To think of the pedagogy of solidarity as relational is, first, to acknowledge being as co-presence, by deliberately taking as a point of departure that individual subjects do not enter into relationships, but rather subjects are made in and through relationships.
The apparent separation or distance from another is where Jean-Luc Nancy has located the illusion of individuality that pervades the modern subject. We are not who or what we think we are outside of relationships, and it is in these relationships that we are made as subjects; there is no “I” outside of “we” and there is no “we” without a “they.” Nancy (2000) develops this idea in his essay “Being Singular Plural,” in which he underscores, first, that being is always a “being-with” and that there is no existence outside of a co-existence. But what is most compelling about Nancy’s argument, and which he also develops in his essay “The Inoperative Community” (1991), is that the collective implied in “being” is never an already defined entity with stable markers of any sort. Rather, our collective being is also a being in relationship to another, with boundaries that are themselves part and parcel of being and that are constantly negotiated, redefined, extended, and encroached. Nancy provides a starting point for a conception of the human that is based, not on salvation from sin (theological) or on individual reason (rational), but on interdependency (relational).

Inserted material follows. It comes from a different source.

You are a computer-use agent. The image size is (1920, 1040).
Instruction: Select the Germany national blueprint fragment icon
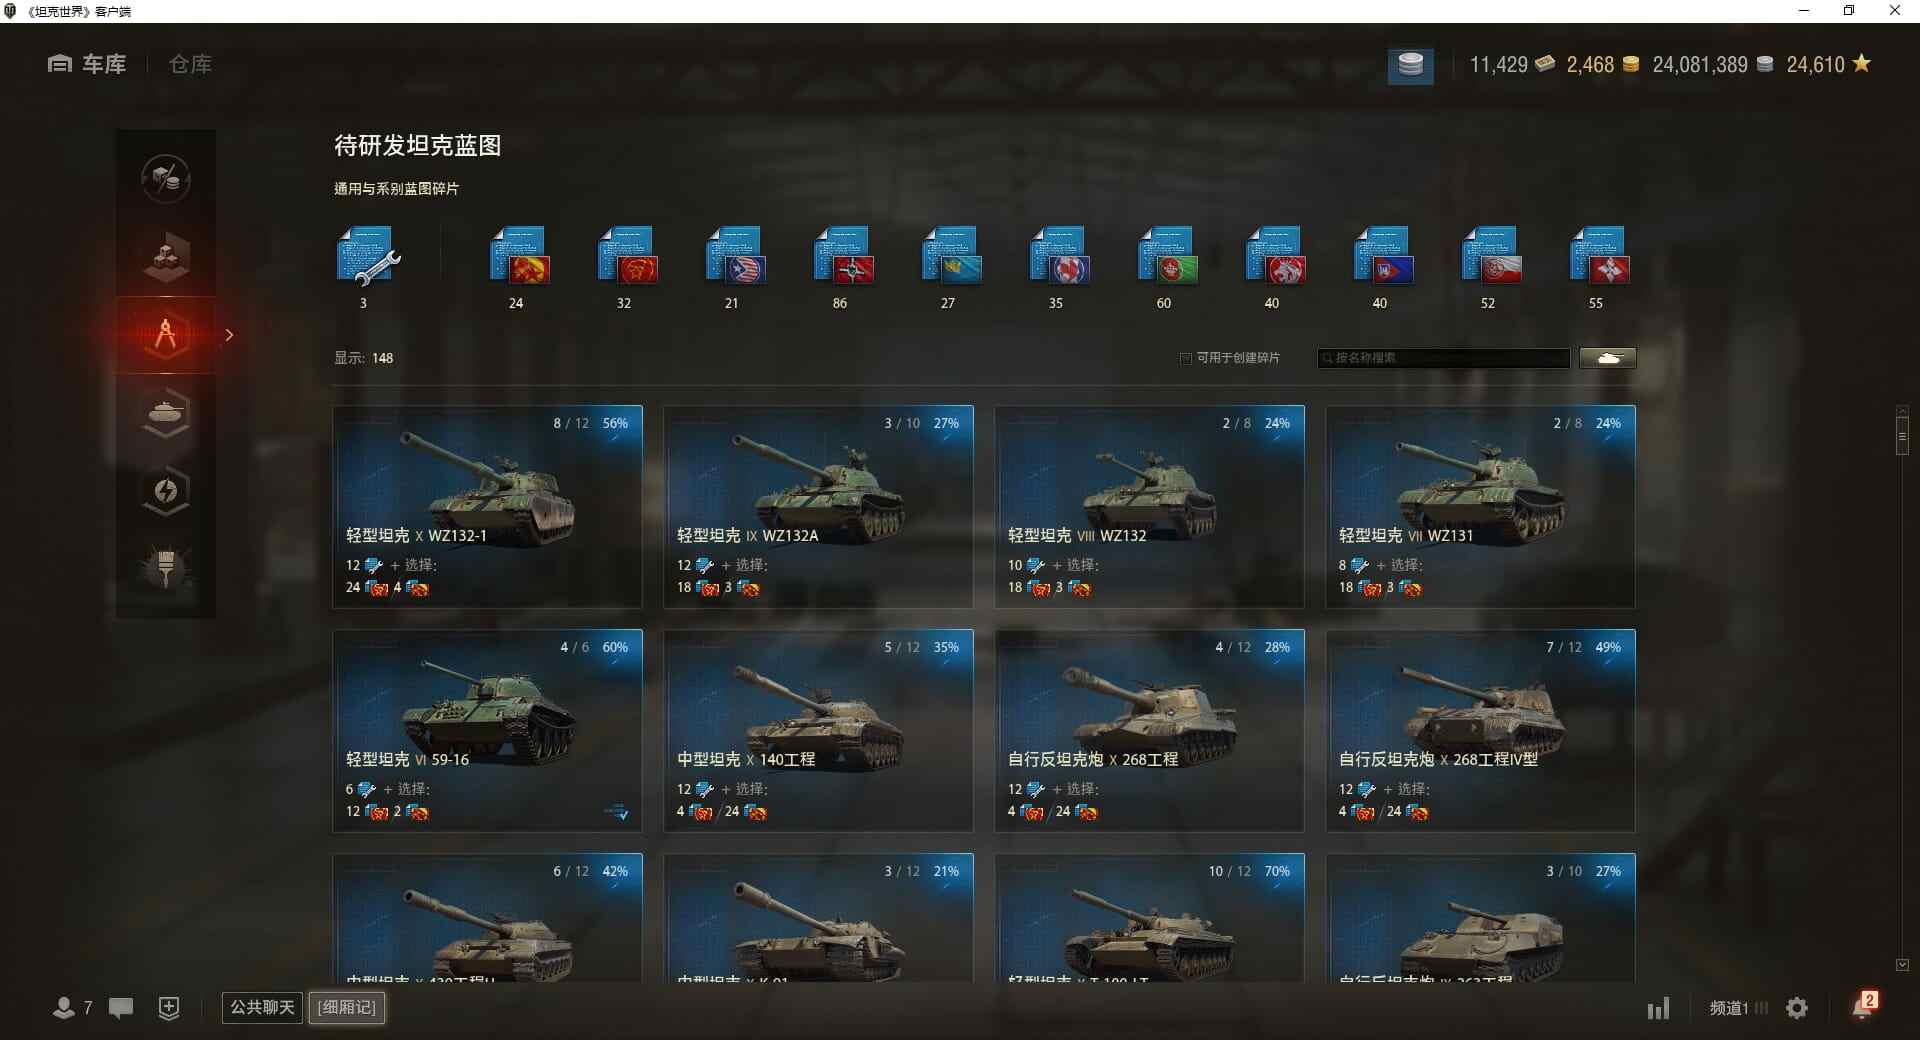(x=843, y=257)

Taking the notion of being-with as a point of departure, the question then becomes how to have relationships that are based on a solidary commitment to others, with and through whom the I is constituted, and to changing the economic conditions and the symbolic orders through which both self and other are constituted as such. This is not so much about coming to “know” the other, since the other is, according to Levinas, “infinitely unknowable,” but about attending to the conditions of possibility that produce the encounter between self and other (Todd, 2001). For Sara Ahmed this requires being alert to the conditions of the encounter that “might affect where we might yet be going” (2000, p. 145):
To describe, not the other, but the mode of encounter in which I am faced with an other, is hence not to hold the other in place, or to turn her into a theme, concept or thing. Rather, it is to account for the conditions of possibility of being faced by her in such a way that she ceases to be fully present in this very moment of the face to face, a non-present-ness which, at one and the same time, opens out the possibility of facing something other than this other, of something that may surprise the one who faces, and the one who is faced (the not yet and the elsewhere). (p. 145)

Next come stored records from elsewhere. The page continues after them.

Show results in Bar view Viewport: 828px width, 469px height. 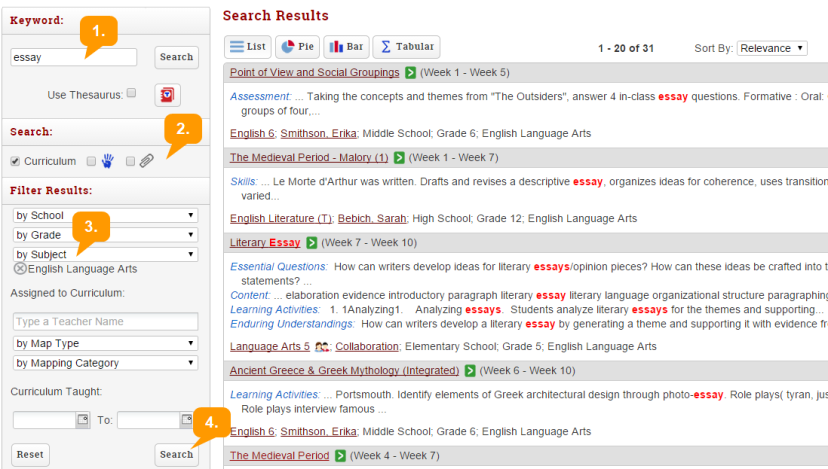[x=346, y=47]
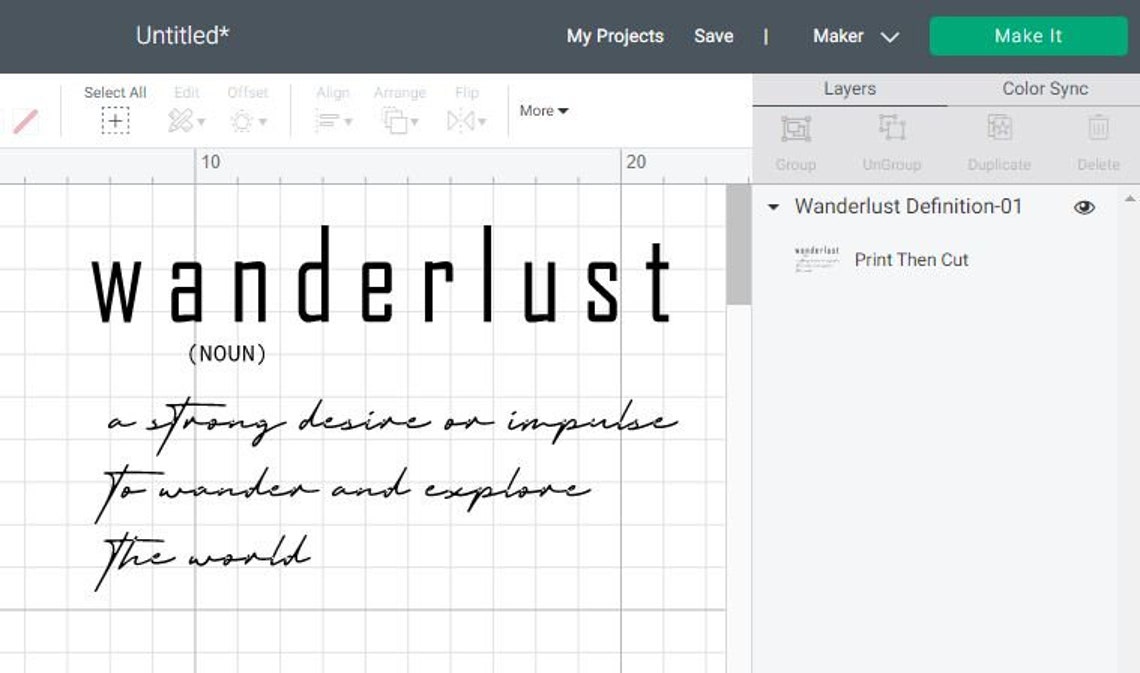
Task: Click the Save link
Action: coord(713,36)
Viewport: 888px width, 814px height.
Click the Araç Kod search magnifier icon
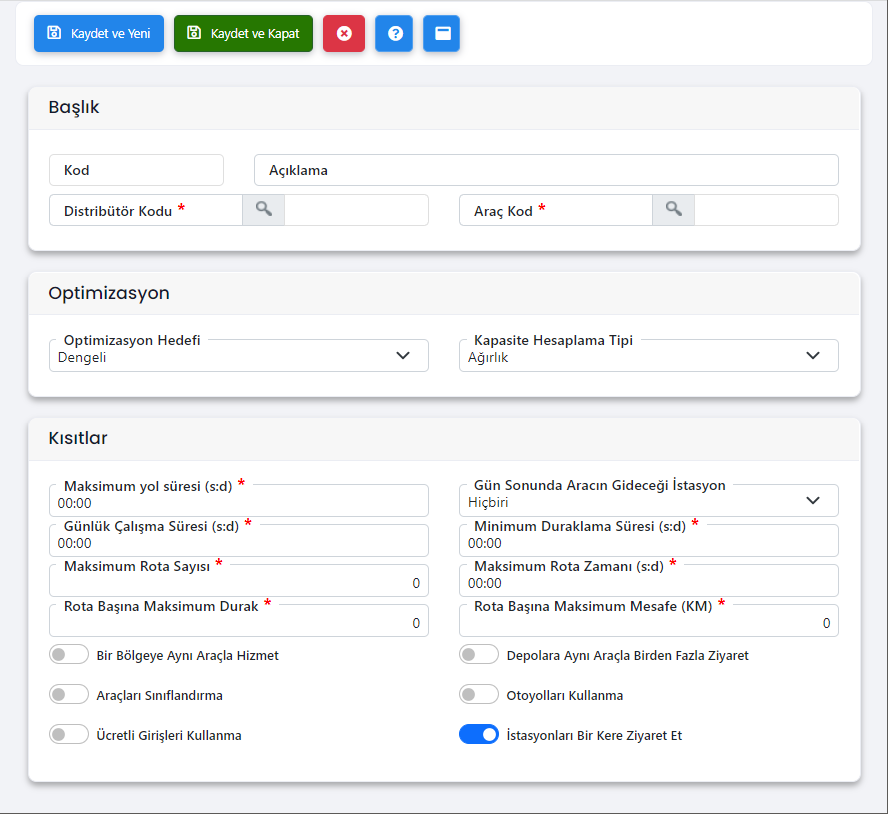[x=673, y=210]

To think of solidarity relationally is to ask the question: how am I being made by others? What are the consequences of my being on others? What kinds of sacrifices are implied in the mythology of myself as being and my insistence in my individual freedom? This is ultimately about examining the particular arrangements that enable subjectivities to emerge and be constituted as individual experiences. This way of questioning “being” brings to the center material conditions and highlights inequality as the basis of present being, rather than as an accident of present conditions. It also highlights the “double-bind” of both acknowledging while at the same time undermining the very constructions of difference that make relationships, and thus the subject, intelligible (see Spivak, 1999). To confront being in this way means to ask how is this mythology of me the result of unequal circumstances and injustice; it is fundamentally, at once, about the politics of identity as well as the politics of imagining a future.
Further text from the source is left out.